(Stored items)
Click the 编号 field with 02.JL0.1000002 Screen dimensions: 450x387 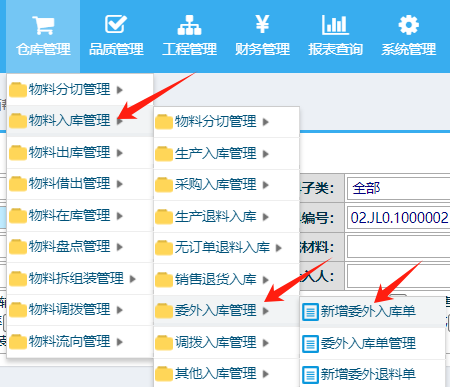398,218
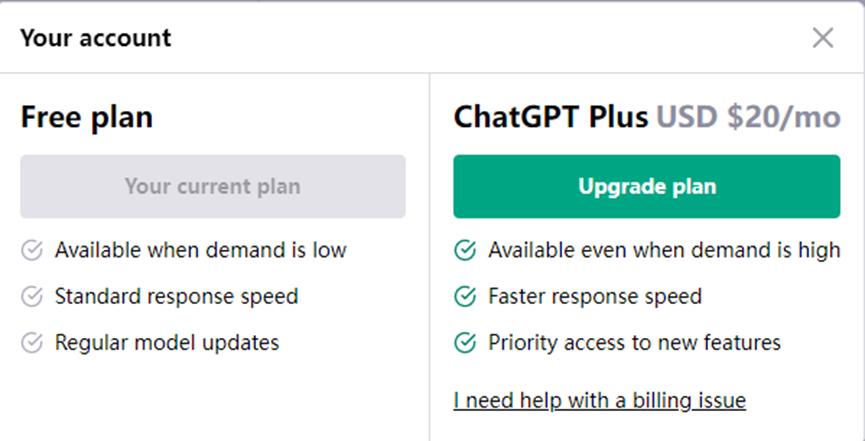This screenshot has height=441, width=865.
Task: Click gray checkmark beside Available when demand is low
Action: [32, 250]
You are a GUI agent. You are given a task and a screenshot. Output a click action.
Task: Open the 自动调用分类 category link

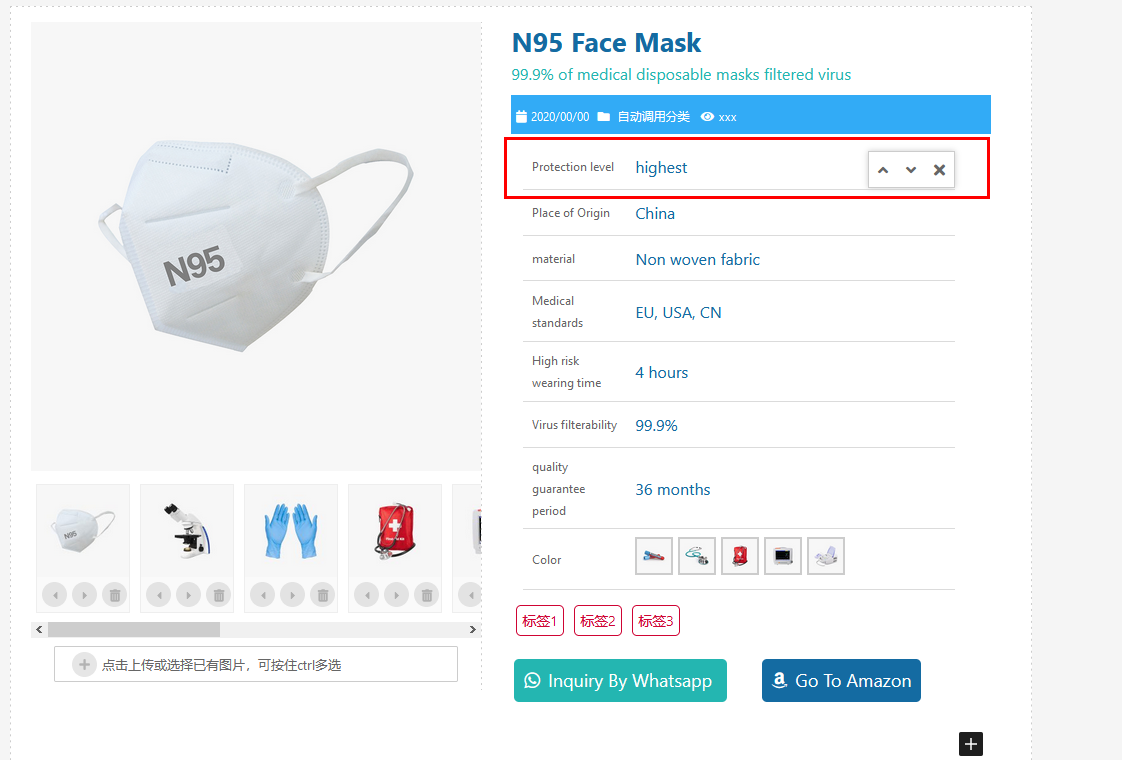click(x=653, y=117)
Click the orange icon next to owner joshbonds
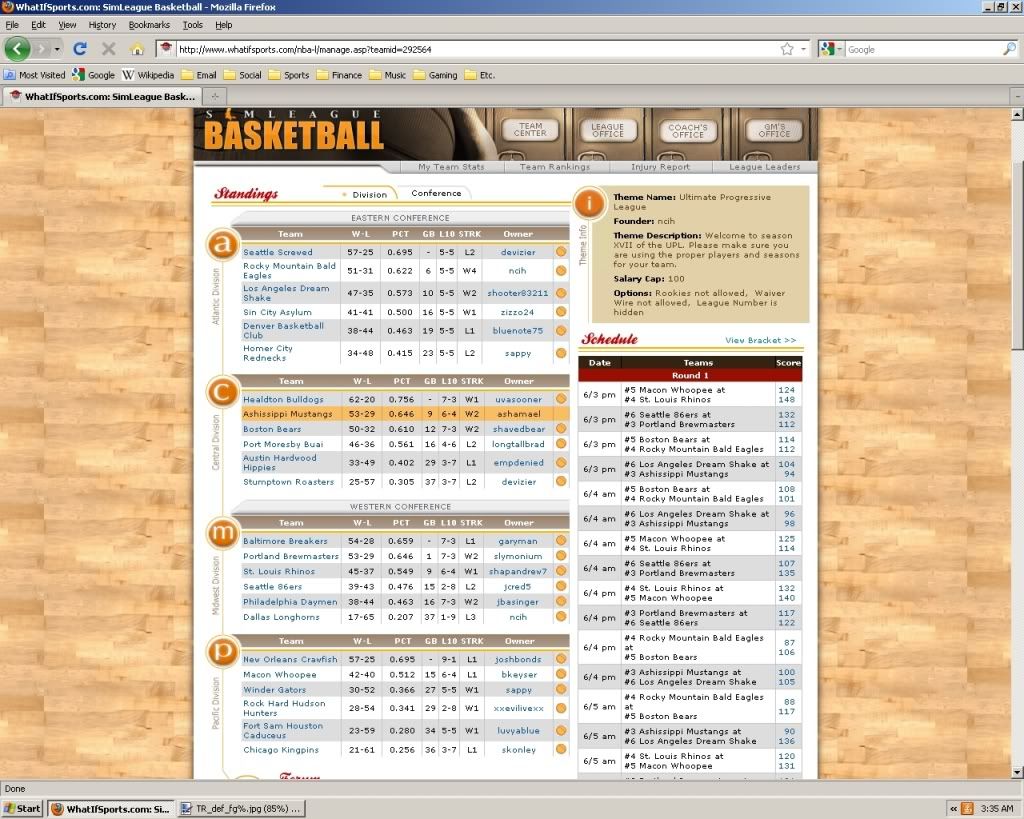1024x819 pixels. click(x=561, y=660)
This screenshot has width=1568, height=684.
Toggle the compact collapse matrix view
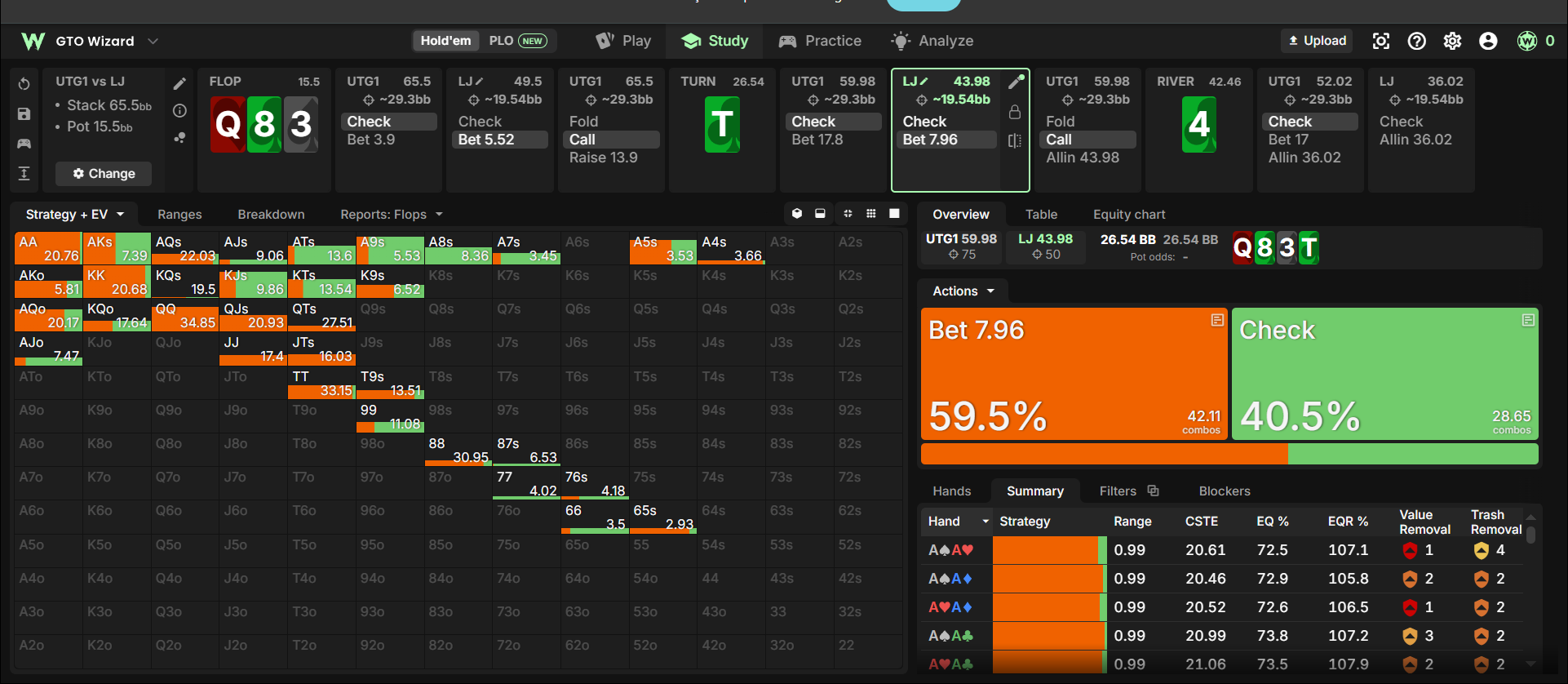tap(848, 214)
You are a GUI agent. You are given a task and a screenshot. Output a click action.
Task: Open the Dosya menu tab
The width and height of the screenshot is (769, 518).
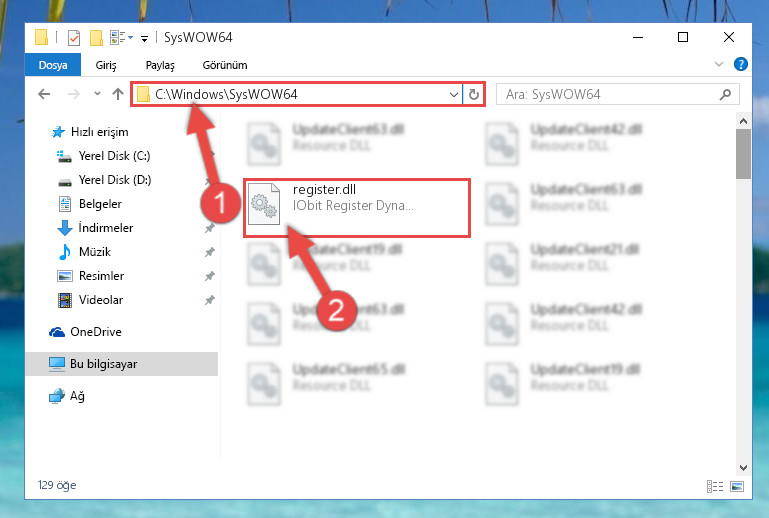[53, 65]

Task prompt - Reproduce verbatim, and only, the lines starting at the one that contains "Toggle the compact collapse matrix view" and ending with the final line of the records; leave out the pictures.

Task solution -
Toggle the compact collapse matrix view
tap(848, 214)
You are a GUI agent. You are given a task and a screenshot. Output a click action.
Task: Open the Dosya menu tab
The width and height of the screenshot is (769, 518).
[53, 65]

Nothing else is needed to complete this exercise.